(Input material Opens)
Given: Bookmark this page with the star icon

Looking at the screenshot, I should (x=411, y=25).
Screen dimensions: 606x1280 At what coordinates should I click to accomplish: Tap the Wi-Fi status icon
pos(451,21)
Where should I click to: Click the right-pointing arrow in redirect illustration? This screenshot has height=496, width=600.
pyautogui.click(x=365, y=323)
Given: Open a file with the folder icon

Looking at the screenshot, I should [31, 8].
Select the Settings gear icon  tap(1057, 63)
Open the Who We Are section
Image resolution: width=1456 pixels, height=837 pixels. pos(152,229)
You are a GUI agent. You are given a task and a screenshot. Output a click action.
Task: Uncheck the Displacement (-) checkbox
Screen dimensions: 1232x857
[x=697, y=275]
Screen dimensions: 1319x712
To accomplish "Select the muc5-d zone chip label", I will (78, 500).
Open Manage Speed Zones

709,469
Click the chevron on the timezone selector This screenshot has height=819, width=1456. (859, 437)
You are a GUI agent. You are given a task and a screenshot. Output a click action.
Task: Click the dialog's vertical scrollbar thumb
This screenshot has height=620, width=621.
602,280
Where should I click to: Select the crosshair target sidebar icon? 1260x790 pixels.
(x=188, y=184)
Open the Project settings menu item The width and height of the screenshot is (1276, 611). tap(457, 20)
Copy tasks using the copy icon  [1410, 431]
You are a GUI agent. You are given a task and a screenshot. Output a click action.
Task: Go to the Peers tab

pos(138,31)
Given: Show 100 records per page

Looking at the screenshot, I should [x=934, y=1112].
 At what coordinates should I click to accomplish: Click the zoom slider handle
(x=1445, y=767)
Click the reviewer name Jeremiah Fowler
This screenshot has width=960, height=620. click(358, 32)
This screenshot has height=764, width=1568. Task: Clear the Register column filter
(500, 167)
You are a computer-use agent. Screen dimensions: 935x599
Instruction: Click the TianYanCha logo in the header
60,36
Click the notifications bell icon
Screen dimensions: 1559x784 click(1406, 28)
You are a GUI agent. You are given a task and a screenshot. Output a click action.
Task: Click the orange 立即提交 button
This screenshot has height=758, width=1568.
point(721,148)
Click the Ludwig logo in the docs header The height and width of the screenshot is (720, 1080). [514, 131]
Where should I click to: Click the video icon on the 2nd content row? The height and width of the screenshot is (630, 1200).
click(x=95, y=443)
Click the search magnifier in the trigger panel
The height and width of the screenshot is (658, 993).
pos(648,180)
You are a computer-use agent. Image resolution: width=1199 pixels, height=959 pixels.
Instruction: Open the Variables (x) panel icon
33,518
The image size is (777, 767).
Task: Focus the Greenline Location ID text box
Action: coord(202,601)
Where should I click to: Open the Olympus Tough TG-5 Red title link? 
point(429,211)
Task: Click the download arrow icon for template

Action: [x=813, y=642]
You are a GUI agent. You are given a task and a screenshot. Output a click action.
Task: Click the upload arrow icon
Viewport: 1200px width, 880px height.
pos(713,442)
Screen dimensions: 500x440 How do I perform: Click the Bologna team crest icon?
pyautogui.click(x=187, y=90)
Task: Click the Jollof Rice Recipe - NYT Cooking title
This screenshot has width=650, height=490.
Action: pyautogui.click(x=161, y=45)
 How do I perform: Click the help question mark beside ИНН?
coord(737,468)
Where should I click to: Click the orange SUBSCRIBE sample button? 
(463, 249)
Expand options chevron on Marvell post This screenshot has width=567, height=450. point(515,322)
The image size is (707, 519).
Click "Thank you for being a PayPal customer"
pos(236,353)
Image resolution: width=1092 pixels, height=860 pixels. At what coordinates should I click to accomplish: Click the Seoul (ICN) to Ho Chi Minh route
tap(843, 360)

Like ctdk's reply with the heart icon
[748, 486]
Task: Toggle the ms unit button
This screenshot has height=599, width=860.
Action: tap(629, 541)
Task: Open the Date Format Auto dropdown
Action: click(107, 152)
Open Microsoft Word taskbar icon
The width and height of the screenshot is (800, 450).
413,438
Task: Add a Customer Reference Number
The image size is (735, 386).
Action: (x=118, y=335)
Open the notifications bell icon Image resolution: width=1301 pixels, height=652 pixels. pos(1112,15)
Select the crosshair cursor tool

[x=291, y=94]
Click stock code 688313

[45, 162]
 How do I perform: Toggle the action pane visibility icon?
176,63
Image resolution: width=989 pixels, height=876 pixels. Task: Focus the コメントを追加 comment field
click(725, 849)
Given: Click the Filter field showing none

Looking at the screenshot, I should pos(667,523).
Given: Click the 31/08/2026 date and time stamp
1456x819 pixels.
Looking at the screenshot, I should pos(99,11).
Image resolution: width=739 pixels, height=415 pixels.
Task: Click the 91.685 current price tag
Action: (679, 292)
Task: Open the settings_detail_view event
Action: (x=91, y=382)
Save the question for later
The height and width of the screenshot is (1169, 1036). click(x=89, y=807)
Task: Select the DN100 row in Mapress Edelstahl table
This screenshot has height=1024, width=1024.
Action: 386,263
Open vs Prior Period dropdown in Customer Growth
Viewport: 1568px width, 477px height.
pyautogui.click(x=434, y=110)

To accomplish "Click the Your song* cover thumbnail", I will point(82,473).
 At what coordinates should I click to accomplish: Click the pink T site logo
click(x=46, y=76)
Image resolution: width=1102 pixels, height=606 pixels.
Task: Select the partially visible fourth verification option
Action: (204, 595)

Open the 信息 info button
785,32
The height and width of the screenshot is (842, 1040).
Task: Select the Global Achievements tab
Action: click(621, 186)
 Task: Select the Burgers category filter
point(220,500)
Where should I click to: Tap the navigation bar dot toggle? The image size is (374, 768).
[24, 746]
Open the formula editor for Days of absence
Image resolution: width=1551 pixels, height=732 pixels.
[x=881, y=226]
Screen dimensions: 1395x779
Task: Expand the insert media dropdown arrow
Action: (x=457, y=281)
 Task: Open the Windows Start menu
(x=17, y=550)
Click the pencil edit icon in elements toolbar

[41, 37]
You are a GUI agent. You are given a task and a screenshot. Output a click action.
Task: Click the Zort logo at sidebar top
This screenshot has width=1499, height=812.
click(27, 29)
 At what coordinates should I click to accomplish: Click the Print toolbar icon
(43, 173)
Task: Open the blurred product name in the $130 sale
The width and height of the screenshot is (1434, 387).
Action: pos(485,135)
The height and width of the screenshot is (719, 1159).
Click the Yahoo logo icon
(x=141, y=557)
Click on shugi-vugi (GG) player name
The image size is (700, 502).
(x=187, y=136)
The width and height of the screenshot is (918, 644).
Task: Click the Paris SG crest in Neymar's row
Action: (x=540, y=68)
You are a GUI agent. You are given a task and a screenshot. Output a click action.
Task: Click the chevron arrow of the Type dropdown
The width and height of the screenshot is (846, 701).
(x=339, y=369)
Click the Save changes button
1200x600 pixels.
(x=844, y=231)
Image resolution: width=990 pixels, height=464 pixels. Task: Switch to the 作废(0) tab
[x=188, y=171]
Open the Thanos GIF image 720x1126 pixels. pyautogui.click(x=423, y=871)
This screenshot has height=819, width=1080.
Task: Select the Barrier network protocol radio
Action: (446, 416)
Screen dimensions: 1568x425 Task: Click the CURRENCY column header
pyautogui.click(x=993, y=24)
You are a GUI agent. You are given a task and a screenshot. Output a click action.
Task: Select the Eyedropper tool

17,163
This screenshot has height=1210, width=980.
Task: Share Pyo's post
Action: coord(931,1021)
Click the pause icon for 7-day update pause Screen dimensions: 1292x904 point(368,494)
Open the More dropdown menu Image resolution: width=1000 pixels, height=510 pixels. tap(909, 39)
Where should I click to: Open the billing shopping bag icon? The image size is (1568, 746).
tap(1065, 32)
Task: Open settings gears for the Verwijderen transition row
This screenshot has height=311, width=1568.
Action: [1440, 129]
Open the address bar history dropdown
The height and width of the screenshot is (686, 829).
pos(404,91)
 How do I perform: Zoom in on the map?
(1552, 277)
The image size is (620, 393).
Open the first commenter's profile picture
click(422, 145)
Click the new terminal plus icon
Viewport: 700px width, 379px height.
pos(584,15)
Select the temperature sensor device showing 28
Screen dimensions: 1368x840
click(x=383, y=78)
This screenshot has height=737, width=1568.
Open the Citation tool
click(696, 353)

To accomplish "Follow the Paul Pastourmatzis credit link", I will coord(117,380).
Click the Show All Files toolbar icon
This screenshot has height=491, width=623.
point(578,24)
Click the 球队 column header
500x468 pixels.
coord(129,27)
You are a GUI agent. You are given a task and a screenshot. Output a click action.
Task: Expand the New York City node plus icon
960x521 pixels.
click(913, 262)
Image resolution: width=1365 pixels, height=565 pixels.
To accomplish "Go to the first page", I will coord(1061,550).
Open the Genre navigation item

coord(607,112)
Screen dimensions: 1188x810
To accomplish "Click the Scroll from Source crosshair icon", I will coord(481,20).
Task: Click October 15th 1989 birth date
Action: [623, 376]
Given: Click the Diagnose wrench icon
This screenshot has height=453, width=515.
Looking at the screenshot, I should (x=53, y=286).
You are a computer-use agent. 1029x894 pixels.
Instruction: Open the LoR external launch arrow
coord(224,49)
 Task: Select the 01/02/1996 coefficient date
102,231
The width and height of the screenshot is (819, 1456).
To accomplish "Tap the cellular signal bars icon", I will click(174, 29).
(Input material Closes)
### Task to complete
Above this instruction are the records; retype exactly the lines from the one containing "Given: Open a file with the folder icon" up to and including the one containing "Task: Click the orange 立即提交 button".

### Expected answer
Given: Open a file with the folder icon

Looking at the screenshot, I should [31, 8].
Select the Settings gear icon  tap(1057, 63)
Open the Who We Are section
Image resolution: width=1456 pixels, height=837 pixels. pos(152,229)
You are a GUI agent. You are given a task and a screenshot. Output a click action.
Task: Uncheck the Displacement (-) checkbox
Screen dimensions: 1232x857
[x=697, y=275]
Screen dimensions: 1319x712
To accomplish "Select the muc5-d zone chip label", I will (78, 500).
Open Manage Speed Zones

709,469
Click the chevron on the timezone selector This screenshot has height=819, width=1456. (859, 437)
You are a GUI agent. You are given a task and a screenshot. Output a click action.
Task: Click the dialog's vertical scrollbar thumb
This screenshot has height=620, width=621.
602,280
Where should I click to: Select the crosshair target sidebar icon? 1260x790 pixels.
(x=188, y=184)
Open the Project settings menu item The width and height of the screenshot is (1276, 611). tap(457, 20)
Copy tasks using the copy icon  [1410, 431]
You are a GUI agent. You are given a task and a screenshot. Output a click action.
Task: Go to the Peers tab

pos(138,31)
Given: Show 100 records per page

Looking at the screenshot, I should [x=934, y=1112].
 At what coordinates should I click to accomplish: Click the zoom slider handle
(x=1445, y=767)
Click the reviewer name Jeremiah Fowler
This screenshot has width=960, height=620. click(358, 32)
This screenshot has height=764, width=1568. Task: Clear the Register column filter
(500, 167)
You are a computer-use agent. Screen dimensions: 935x599
Instruction: Click the TianYanCha logo in the header
60,36
Click the notifications bell icon
Screen dimensions: 1559x784 click(1406, 28)
You are a GUI agent. You are given a task and a screenshot. Output a click action.
Task: Click the orange 立即提交 button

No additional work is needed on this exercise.